Я не думал тогда о больнице. „Боль“ и „больница“ — это разные понятия, особенно на Колыме»[148].
Тело-труп
«Эти могилы, огромные каменные ямы, доверху были заполнены мертвецами. Нетленные мертвецы, голые скелеты, обтянутые кожей, грязной, расчесанной, искусанной вшами кожей.
Камень, Север сопротивлялись всеми силами этой работе человека, не пуская мертвецов в свои недра. Камень, уступавший, побежденный, униженный, обещал ничего не забывать, обещал ждать и беречь тайну. Суровые зимы, горячие лета, ветры, дожди — за шесть лет отняли мертвецов у камня. Раскрылась земля, показывая свои подземные кладовые, ибо в подземных кладовых Колымы не только золото, не только олово, не только вольфрам, не только уран, но и нетленные человеческие тела.
Эти человеческие тела ползли по склону, может быть, собираясь воскреснуть. Я и раньше видел издали — с другой стороны ручья — эти движущиеся, зацепившиеся за сучья, за камни предметы, видел сквозь редкий вырубленный лес и думал, что это бревна, не трелеванные еще бревна.
Сейчас гора была оголена и тайна горы открыта. Могила разверзлась, и мертвецы ползли по каменному склону. Около тракторной дороги была выбита, выбурена — кем? — из барака на эту работу не брали — огромная новая братская могила. Очень большая. И я и мои товарищи — если замерзнем, умрем, для нас найдется место в этой новой могиле, новоселье для мертвецов.
Бульдозер сгребал эти окоченевшие трупы, тысячи трупов, тысячи скелетоподобных мертвецов. Все было нетленно: скрюченные пальцы рук, гноящиеся пальцы ног — культи после обморожений, расчесанная в кровь сухая кожа и горящие голодным блеском глаза»[149].
Итак, для В. Ш. единственной памятью будет память телесная, только она одна может объективировать себя, — это память рук, запахов, вкусовых ощущений, кожных раздражений, трудовых и пыточных воздействий, память боли и т. п. Тело доходяги в своей физической открытости («искалеченности») есть единственное и полноценное свидетельство, он свидетельствует собственным телом.

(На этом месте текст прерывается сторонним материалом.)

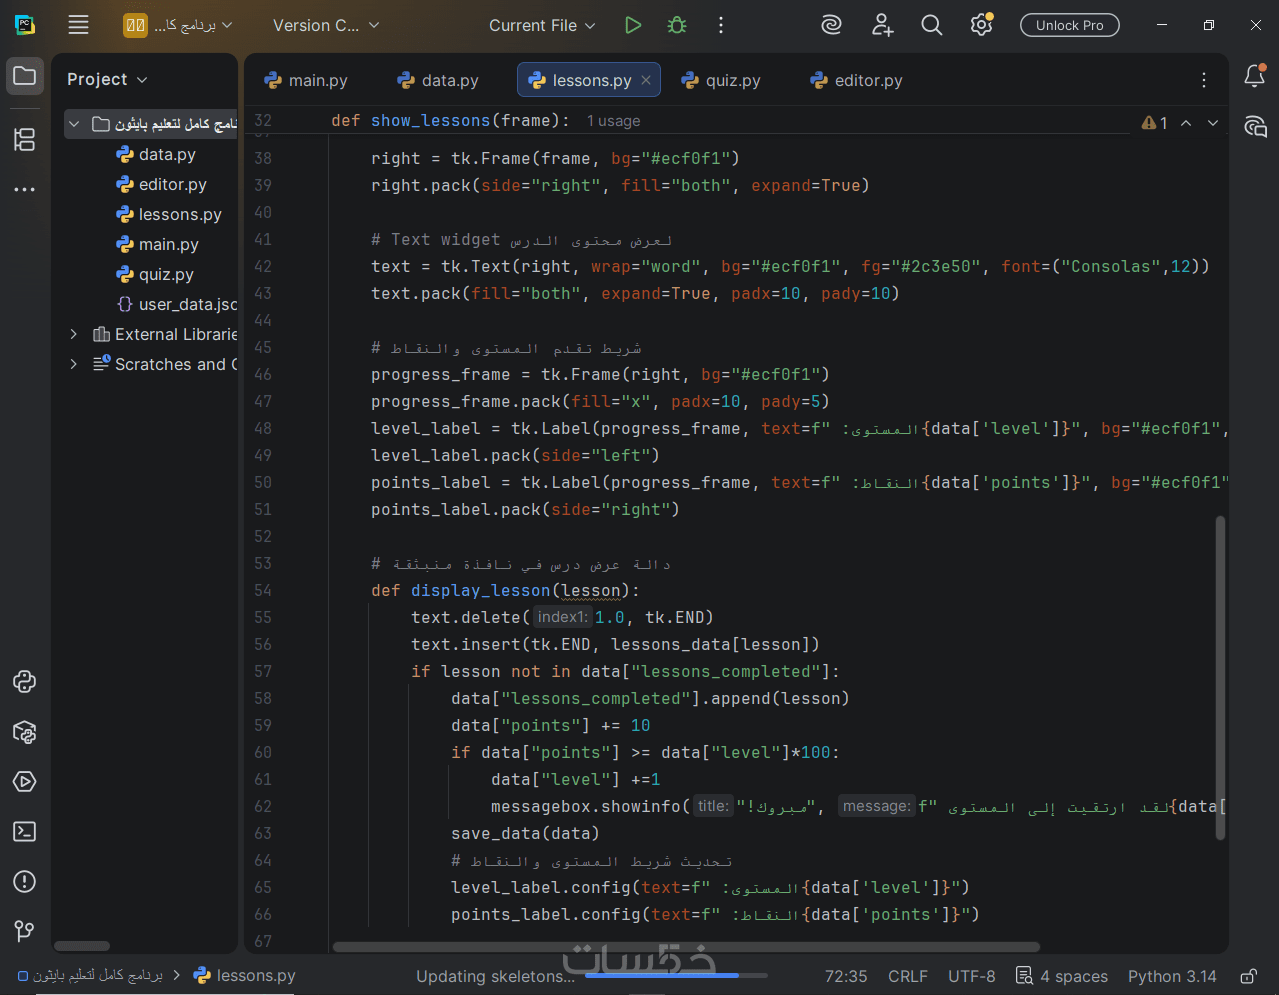This screenshot has height=995, width=1279.
Task: Click the Python 3.14 interpreter selector
Action: point(1172,976)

Речь идет о технологиях прямого пыточного насилия: человеческое тело — единственный объект для громадной пыточной машины ГУЛАГа, заставляющей работать (когда ты почти доходяга), быть здоровым (когда ты почти труп), быть активным и полнокровным (когда тебя уничтожает холод), быть сытым (когда ты умираешь с голоду).